Prompt visibility trackers (Profound, Otterly, Peec AI, etc.)

These track how often your brand appears in AI responses. They look good and do interesting things, but we have argued extensively that prompt-position metrics are noisy — LLMs are non-deterministic and most tools do not sample enough to be statistically valid. Frequency over 60–100 runs per prompt is the only meaningful measure, and few tools do that.

  • Best for: brand mention tracking at scale
  • Our take: optional, not essential; a self-built API tracker gets you 80–90% of the insight

SEO platforms with AI features

Ahrefs and Semrush are adding AI visibility reporting. If you already use one, this is the lowest-friction place to add an AI layer. The features are not as deep as dedicated tools, but they cover the basics.

  • Best for: adding AI reporting to an existing SEO workflow
  • Our take: sensible if you already subscribe; do not buy a platform just for this

The Self-Build Option

If you have technical resource, you can build a lot of this yourself:

  • Prompt tracker: query the OpenAI/Anthropic/Gemini/Perplexity APIs, parse responses for brand mentions, run 60–100 times per prompt, store results.
  • Basic crawlability testing: Python libraries like Scrapy or LibreCrawl can compare raw HTML to rendered content.
  • Manual AI navigation testing: follow the DIY audit process — send AI agents to your site with specific tasks, record the results, score them.

What is harder to build: ML-based content scoring, large-scale automated navigation testing, and polished UIs for non-technical users.

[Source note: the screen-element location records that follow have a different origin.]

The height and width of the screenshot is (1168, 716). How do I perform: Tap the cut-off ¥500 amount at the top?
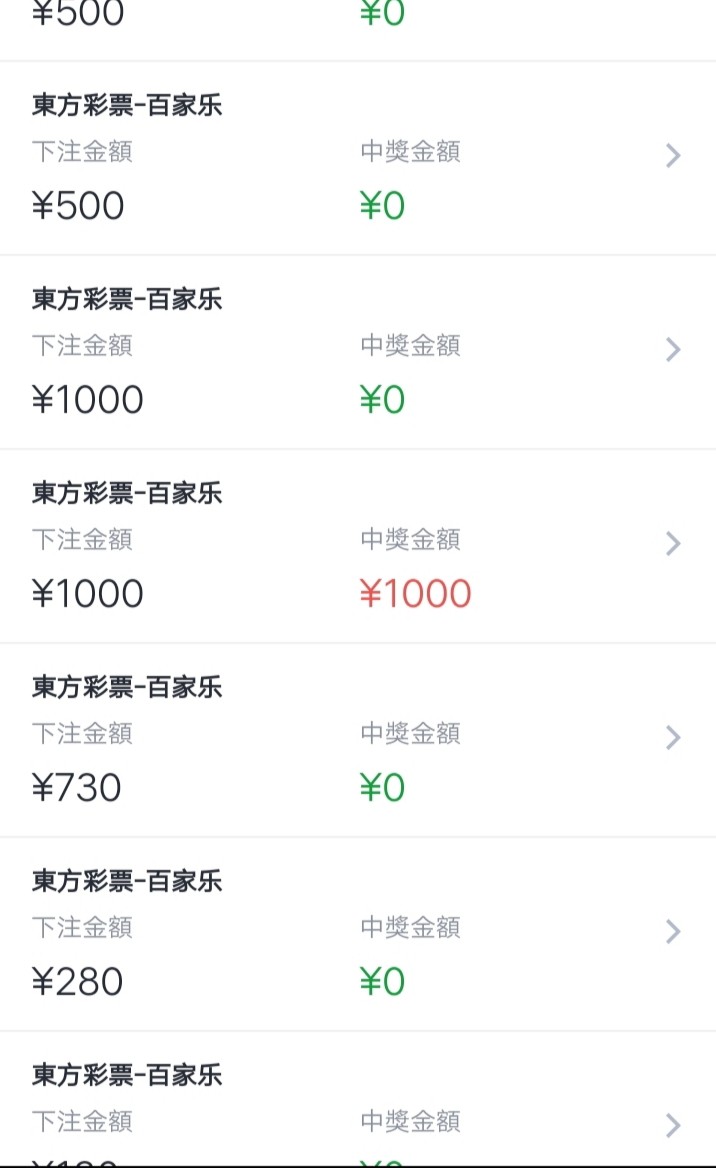[x=78, y=14]
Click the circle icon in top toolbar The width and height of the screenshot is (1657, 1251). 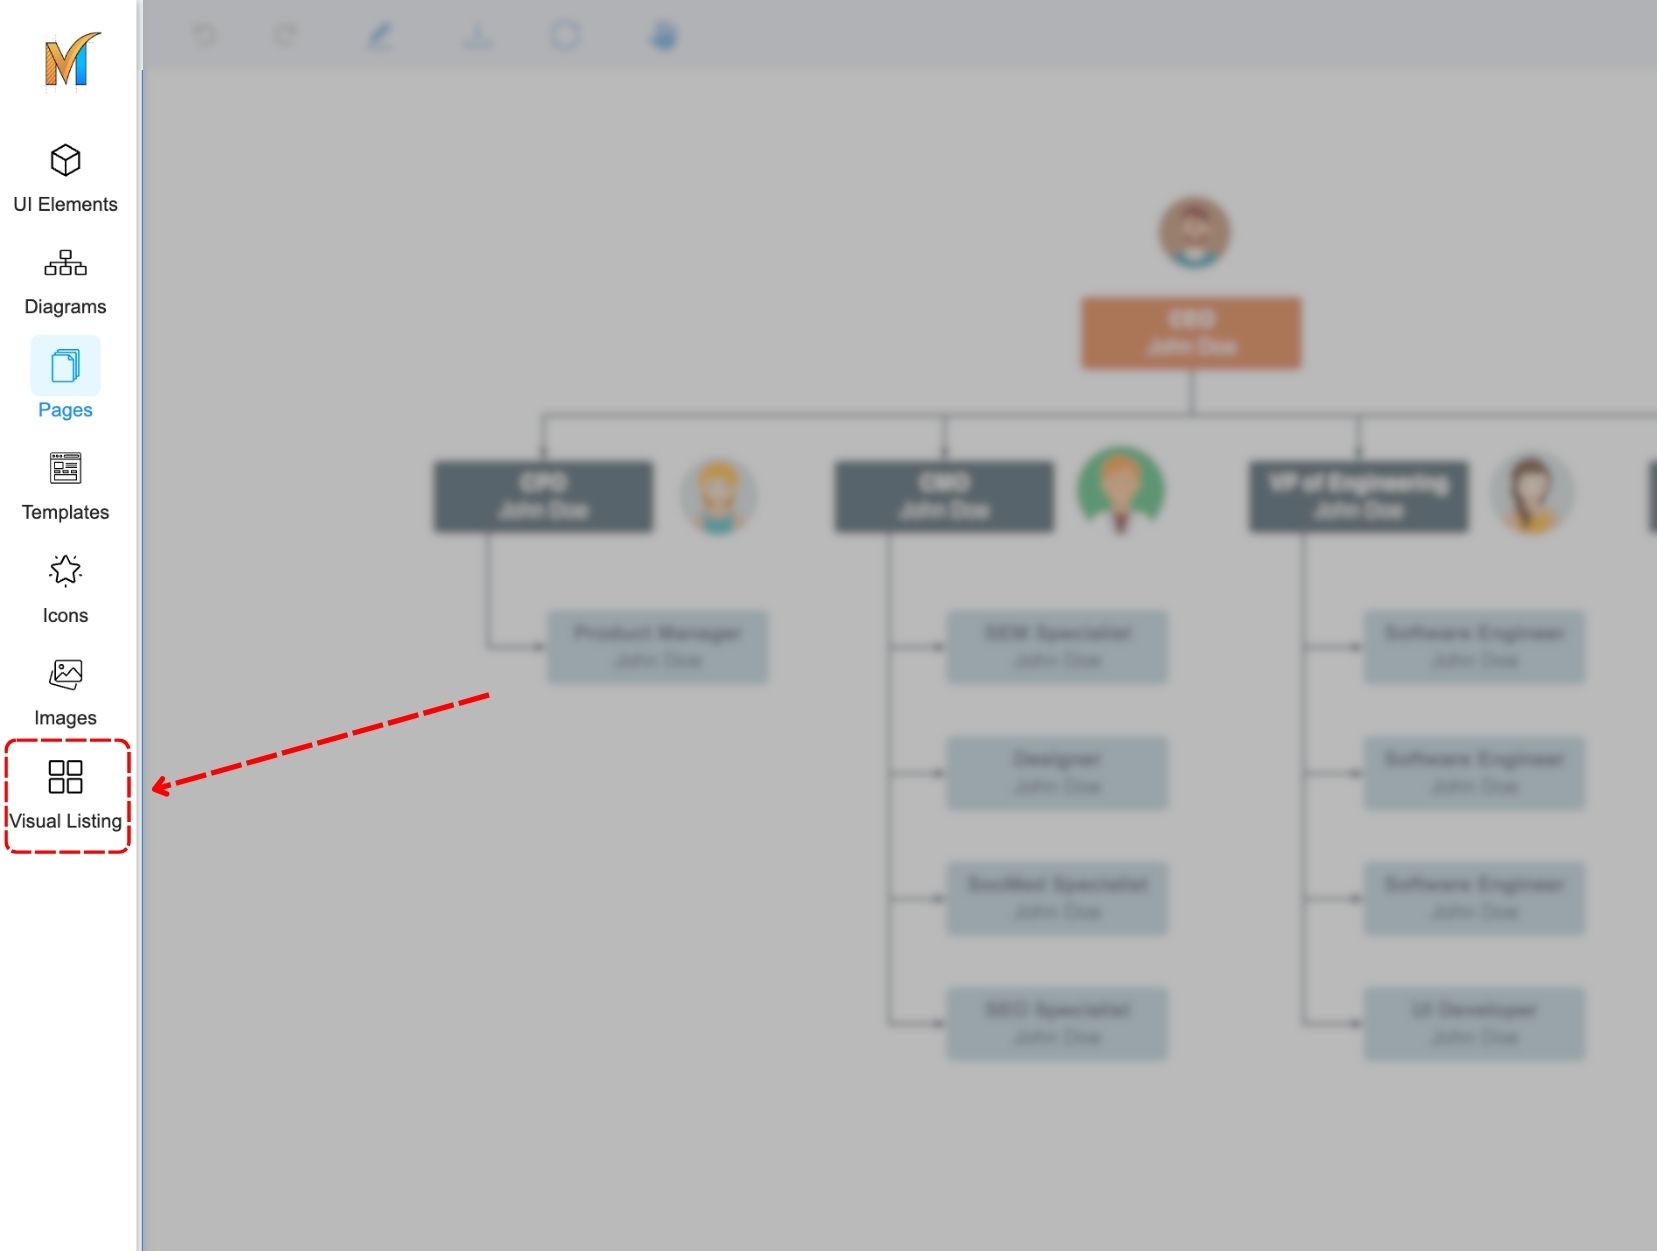(565, 36)

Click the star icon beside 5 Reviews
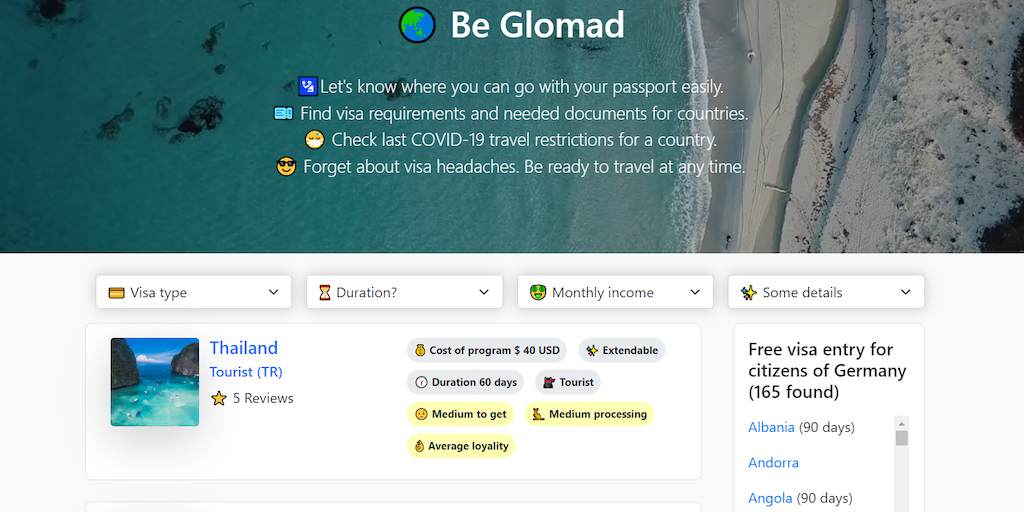coord(219,398)
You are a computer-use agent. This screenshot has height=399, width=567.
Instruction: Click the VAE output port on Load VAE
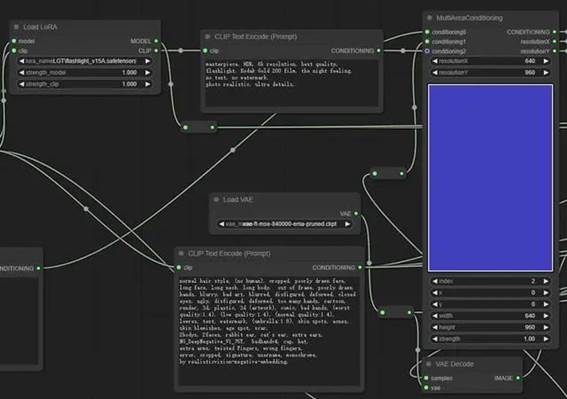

For prompt visibility, self-build makes strong economic sense. For technical accessibility, the existing tools exist because the problem is harder — but a basic version is still buildable.

Recommended Stacks by Team

Solo practitioner / small team

  • Claude Pro (£90/month)
  • Screaming Frog free + manual AI testing
  • Compass for AI navigation audits
  • Self-built prompt tracker if needed
  • Total: ~£140/month

Growing team / agency

  • Claude for strategy and complex work
  • API access for automated workflows
  • Screaming Frog + Compass
  • Optional prompt visibility tracker
  • Total: £200–500/month

Technical team willing to invest

  • Claude for frontier reasoning
  • Local 122B model for batch execution (£3–4k one-time)
  • Screaming Frog + Compass
  • Self-built tooling for tracking and workflows
  • Total: £3–4k upfront + ~£100/month ongoing

What to Prioritise

Start with technical accessibility: can AI find your content? Then content quality: is the content good? Prompt visibility is last — it tells you the least and costs the most. Once your foundations are sound, use the technical AEO checklist to close any gaps.